### [Materials provided]
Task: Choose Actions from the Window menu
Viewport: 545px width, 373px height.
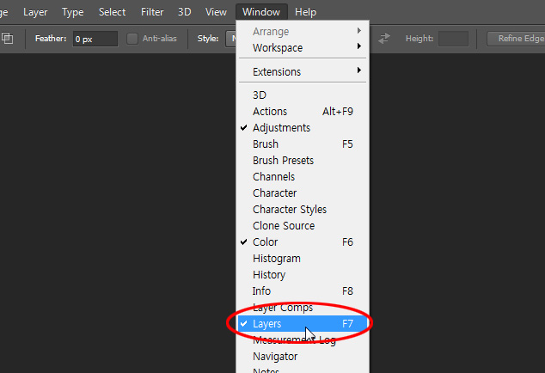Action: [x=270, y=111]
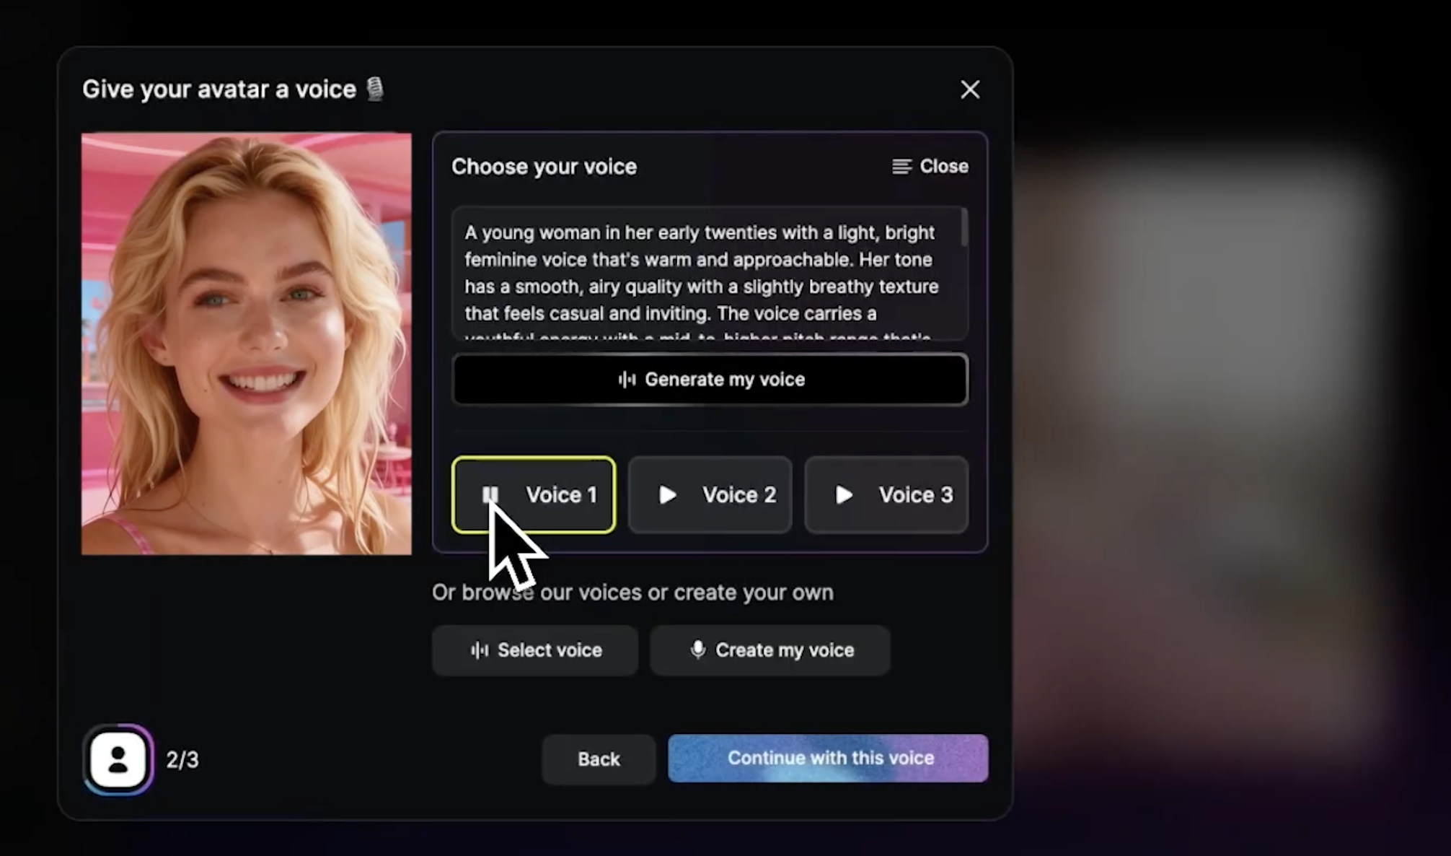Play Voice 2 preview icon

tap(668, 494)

### [What the task asks]
Please reproduce every item above word for word, leaving the pictures out.

### [Task solution]
Task: Choose Actions from the Window menu
Viewport: 545px width, 373px height.
Action: [x=270, y=111]
Play Voice 2 preview icon

tap(668, 494)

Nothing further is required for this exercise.